John Barr Reserve Blended Scotch

The whisky boom has had an interesting effect on dead and delinquent brands. Soaring whisky interest and demand has led to old, defunct, abandoned, or simply languishing brand names and trademarks to be reinvigorated or downright resurrected in an effort to grasp at some of that overt demand. This has lead to extinct American whisky brands like Bomberger’s Declaration and Michter’s to be re-launched (although under different ownership and without access to the original distillery). It’s also led to the rebuilding and relaunching of closed Scottish distilleries, such as the recently-announced Brora, Port Ellen, and Rosebank projects. Other brands, once relegated to the dustbin of consumer apathy, are being dusted off and re-launched with much fanfare. John Barr, once a DCL (Diageo) underperformer and now a Whyte and Mackay label, is one of those.

Created in 1978 to compensate for a legal skirmish that took Johnnie Walker Red Label off of UK store shelves, it failed to recapture even a portion of that lost market share. The label was quickly sold off during the Guinness acquisition of DCL that created Diageo in 1986, to Whyte & Mackay (via Invergordon Distillers) of Dalmore fame. Whyte & Mackay master blender and celebrity whisky personality Richard Paterson re-formulated the recipe, likely a necessity since the blend now needed to be composed of whiskies available to W&M instead of the full Diageo stable. In early 2017 the brand was re-launched with new packaging, under two expressions: John Barr Finest and a premium blend containing older malt and a smokier profile called John Barr Reserve. These are still intended to compete directly against Johnnie Walker Red Label and Black Label, respectively.

This review was suggested by a reader. I apologize in advance if I didn’t like this as much as you did… if I had not noticed the specific off-note on the finish, I probably would have appreciated the whisky a lot more considering its excellent price-point.

NOTE! This review is of the “old label” (pictured). I can’t find solid information online about whether the 2017 relaunch and new labeling is accompanied by a different blend recipe or not. If anyone has tried the old and new labels side-by-side, I’d be interested to hear your impressions!

Nose: Very slight peat (more fungal than smoky), over a mildly sweet vanilla malt. Faint rock candy and a touch of caramel. Not obviously grainy.

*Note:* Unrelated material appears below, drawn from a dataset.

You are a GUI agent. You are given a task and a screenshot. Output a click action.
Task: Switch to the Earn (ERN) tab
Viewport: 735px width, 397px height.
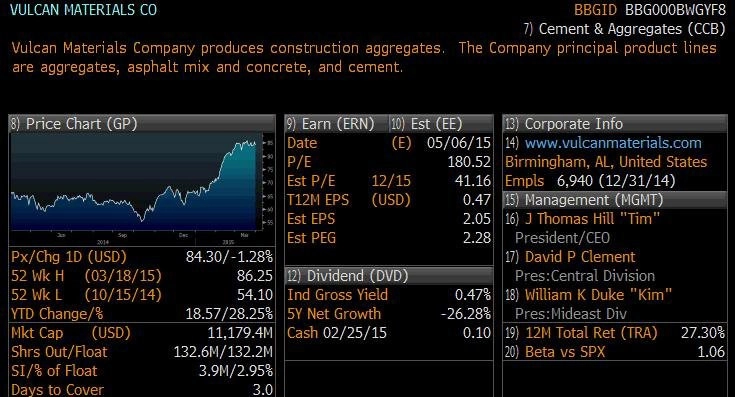pyautogui.click(x=336, y=124)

Palate: Mildly syrupy body. Sweet and malt-forward, with loads of baked goods (scones), caramel, and a hint of black pepper. On the tongue the grain elements are revealed, with a twinge of young grain that comes across as glue (rubber cement).

Finish: An ugly twist of industrial solvent (acetone) ruins an otherwise middling experience. The whole of the finish is swallowed up in shudder-inducing paint thinner and charcoal. Blech.

With Water: A few drops of water muddle the aroma, releasing some nondescript fruit notes but confusing the rest. No real change on the palate or finish. I would avoid the water with this one. (Also avoid ice – it does NOT help.)

Overall: Apologies to the reader who suggested this one. It has a mild, promisingly inoffensive aroma and a middling palate marred by a very common (for this price-point) grain-whisky-induced glue (or vodka-like) note. The whole thing goes down the proverbial tubes on the finish, which is entirely overwhelmed by raw grain alcohol notes and acetone. One really shouldn’t expect very much from a $23 scotch, even one blended by legendary blender Richard Paterson, but a side-by-side comparison with Bank Note (which has an actual age statement) leaves no doubt about what can be achieved even at this market segment of razor-thin margins. Maybe the $50+ “Blue Label” from John Barr is better, but I cannot in conscience recommend this one when Bank Note and even Johnnie Walker Black Label exist.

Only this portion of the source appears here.